Generated by a local model (nvidia/Gemma-4-26B-A4B-NVFP4) from a scientific paper, claim-checked against the full text. Provenance is open by design.

In deep learning, architecture diagrams are everywhere. But they are almost always just pictures. When we design a transformer, we draw boxes and arrows to represent data flow. The actual logic—the complex dance of reshaping, broadcasting, and contracting tensor axes—is still handled by engineers. We manipulate indices manually or write prose to explain why a transpose does not break the math.

Currently, we rely on libraries like einops for readable syntax. However, there is no formal way to prove that two different sequences of operations are actually doing the same thing. We operate on intuition. This is risky until a subtle index error causes a silent divergence in a training run. This paper introduces a formal graphical calculus. It turns these diagrams into actual proofs. By representing tensor axes as nested "tubes," the authors bridge the gap between undirected tensor networks and directed computation graphs. This provides a mathematical foundation for the "tricks" used to speed up inference.

The Problem

The status quo in tensor programming is split between two incompatible worlds. On one side is the undirected tradition of tensor networks. These treat wires as indices and focus on the topology (the connectivity) of contractions. This is great for physics. However, it struggles with the operational reality of deep learning. It fails to easily handle batching, sequence axes, and the temporal flow of a computation graph.

On the other side is the directed tradition of computation graphs. Here, operations are boxes and data flows left-to-right. This matches how we build models. Yet, it lacks a rigorous way to handle the "structural" layer of code. This includes the reshapes, repeats, and pads that define memory layout.

Proving identities like "permuting queries permutes outputs" requires manual index manipulation. We lack a unified language. We need one that handles both topological connectivity and procedural logic. Existing tools like tensorgrad focus on symbolic simplification. They are not a complete proof calculus for the structural rearrangements that dominate modern LLM implementations.

How It Works

The authors propose a "graded-monad tube calculus" to unify these views. The central architectural choice is the use of tubes. Instead of drawing dozens of individual wires for a high-dimensional tensor, they wrap bundles of parallel wires into a single colored tube. The "grade" of the tube (its integer size) represents the dimension of that axis.

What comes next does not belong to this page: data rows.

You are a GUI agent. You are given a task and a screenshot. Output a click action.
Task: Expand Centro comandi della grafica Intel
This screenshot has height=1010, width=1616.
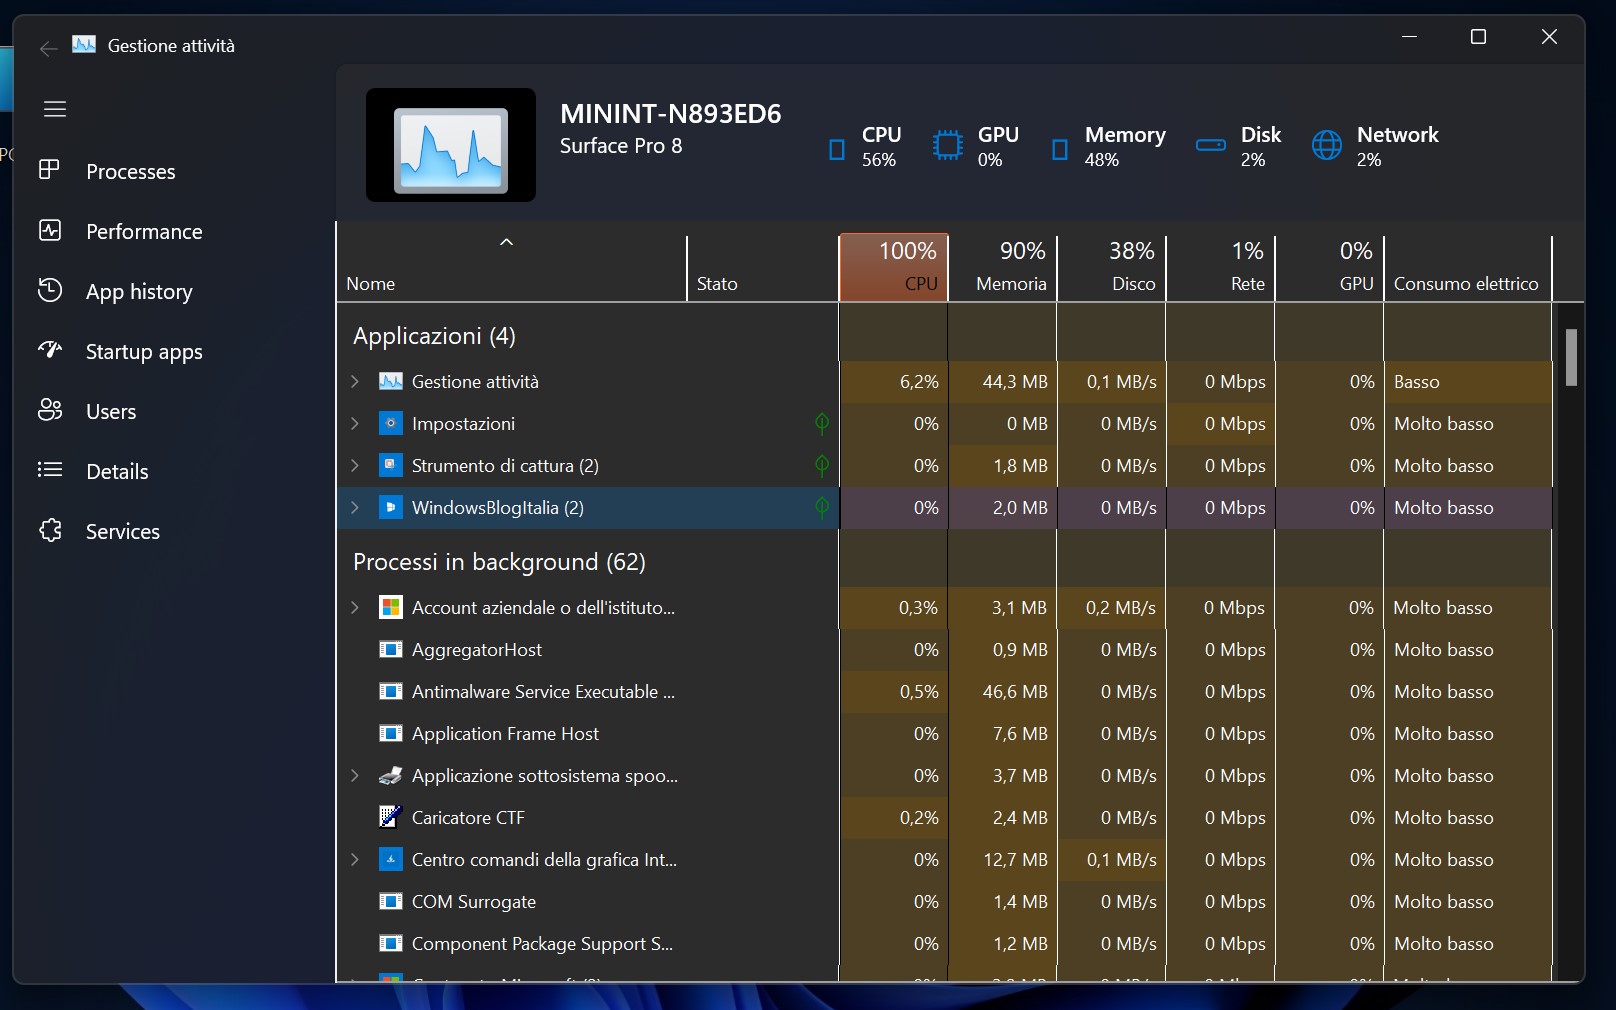355,860
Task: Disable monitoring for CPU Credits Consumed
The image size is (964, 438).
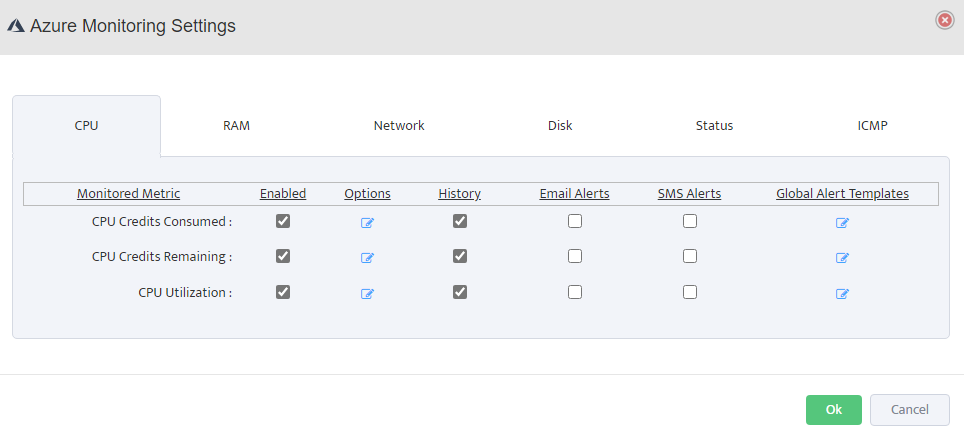Action: coord(283,221)
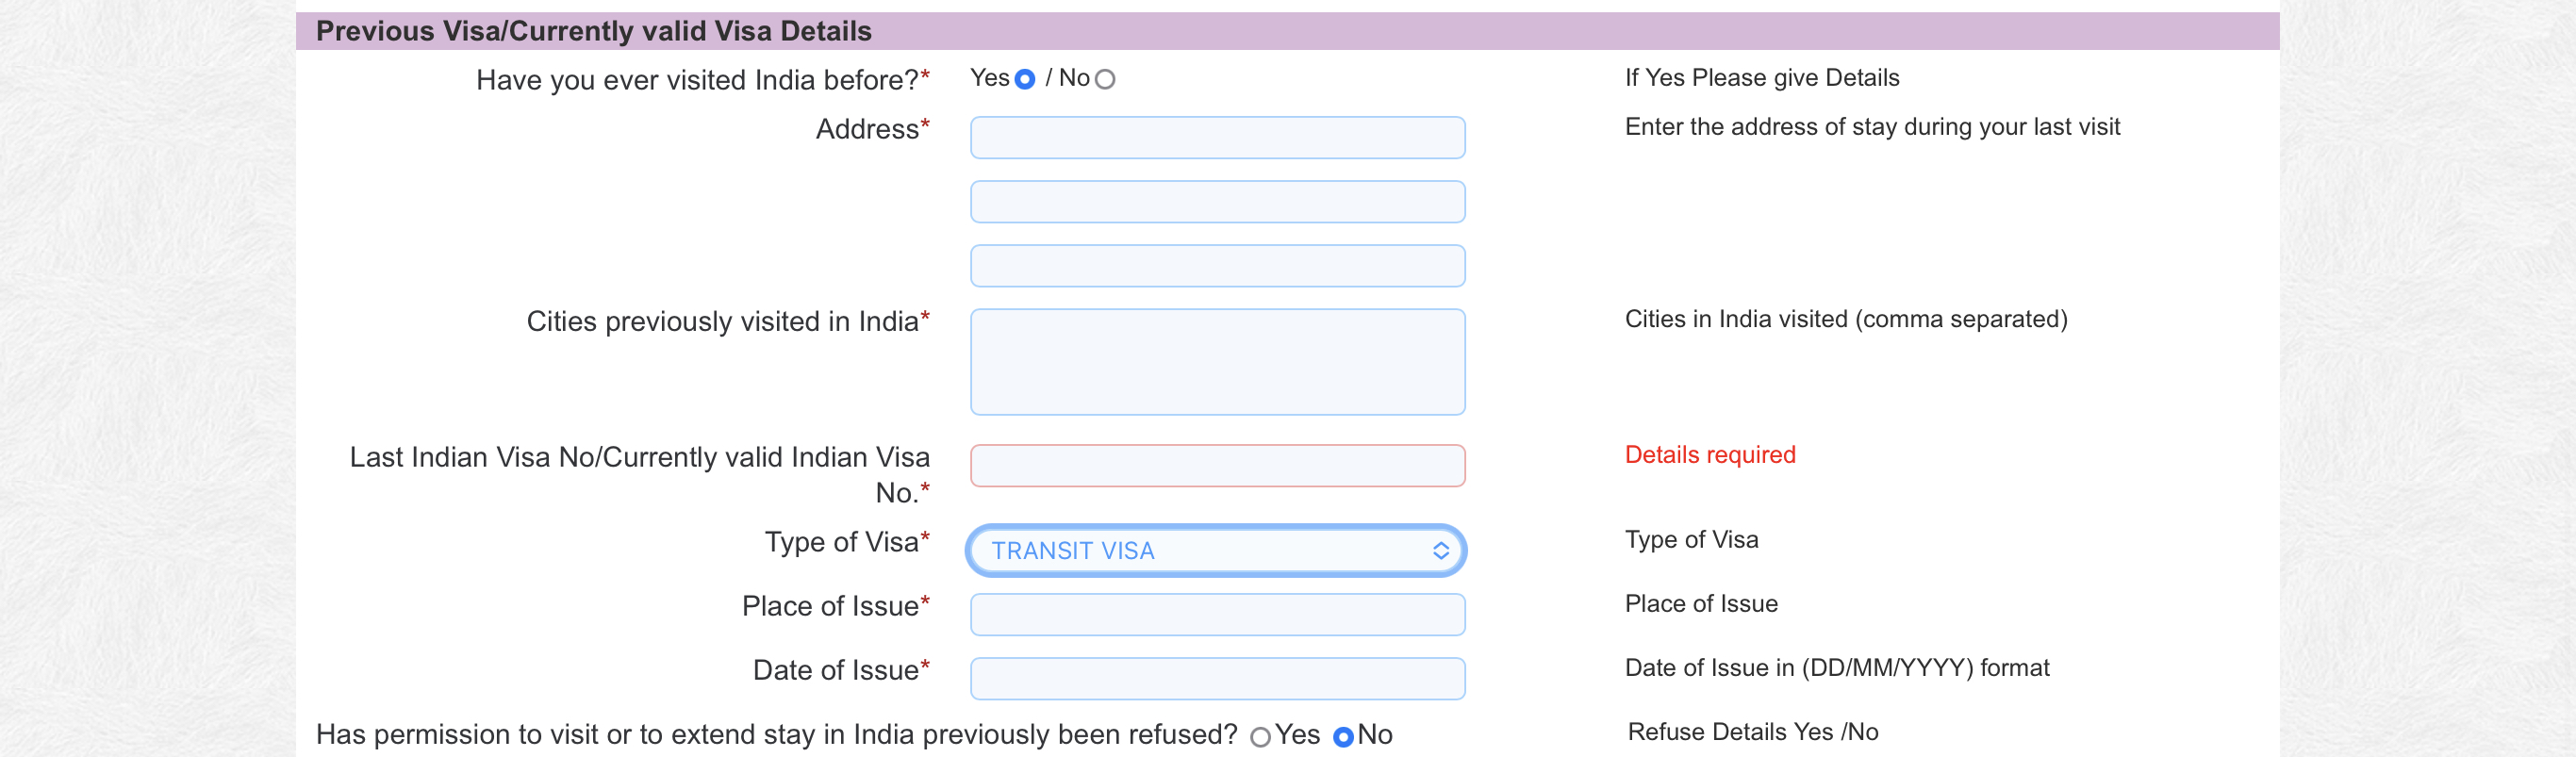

The system works through several key mechanisms:

  1. Nested Tubing: To represent a multi-axis tensor, you nest tubes. An $m \times n$ tensor is an $m$-grade tube wrapped around an $n$-grade tube. This captures the hierarchical structure of the data.
  2. Dual Representation: The calculus maintains a "double view." The upper boundary of every tube recovers the undirected tensor-network view. Meanwhile, the directed interior retains the operational reading of the computation graph.
  3. The Rewrite Engine: The core of the proof system is a single rule called grade-naturality, or "sliding spectacles." If you have a pointwise operation (like an activation function) inside a tube, you can "slide" that operation along the tube boundary. Mathematically, the operation commutes with the reindexing of the axes.
  4. Padding as Partial Functions: To handle "ragged" data (tensors with varying sequence lengths), the authors treat padding as a way to extend mappings to partial functions (functions that may not be defined for all inputs). As shown in, padding allows us to represent irregular data structures within a consistent, dense framework.
Figure 1
Figure 1. Action of unpad and pad on a square matrix. Observe that the padding introduced in unpad is overwritten by pad. 3 Method: a graded-monad calculus and sliding spectacles The formalism behind Table 2 is a graded semantics over the category FinSetop of finite sets and (op-of-)functions: full

Using these rules, complex identities can be reduced to short, visual derivations.

Numbers

The authors use the calculus to derive and validate major LLM optimization patterns. They report performance gains when applying these theoretical corollaries to real-world workloads. These were validated on an Apple M4 Max.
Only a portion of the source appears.